**Task objective**: Rewrite the records below, swapping every "agent" for "assistant" and keeping everything else the same. Omit the pictures from your answer.

**Records shown**:

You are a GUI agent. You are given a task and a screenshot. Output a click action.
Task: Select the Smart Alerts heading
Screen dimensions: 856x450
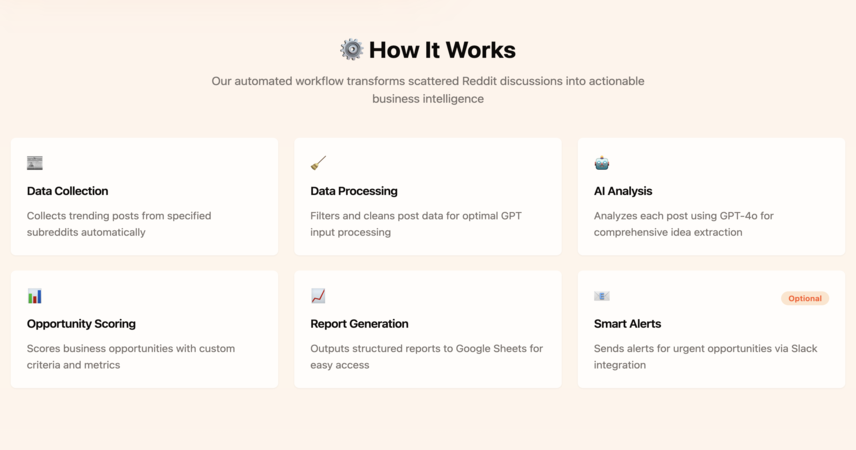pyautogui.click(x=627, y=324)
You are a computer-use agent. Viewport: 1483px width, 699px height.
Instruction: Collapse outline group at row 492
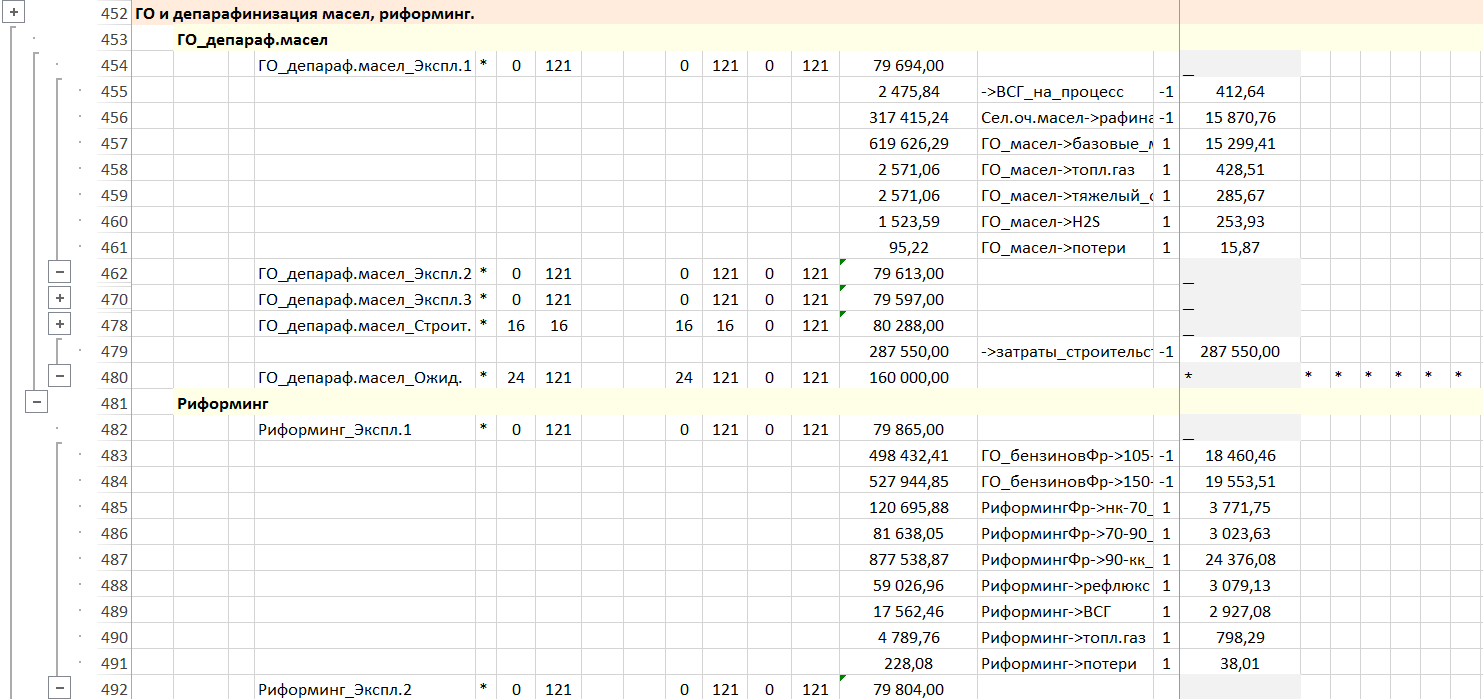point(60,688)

**Response to the task**:
You are a GUI assistant. You are given a task and a screenshot. Output a click action.
Task: Select the Smart Alerts heading
Screen dimensions: 856x450
pyautogui.click(x=627, y=324)
You are a computer-use assistant. Viewport: 1483px width, 699px height.
Instruction: Collapse outline group at row 492
point(60,688)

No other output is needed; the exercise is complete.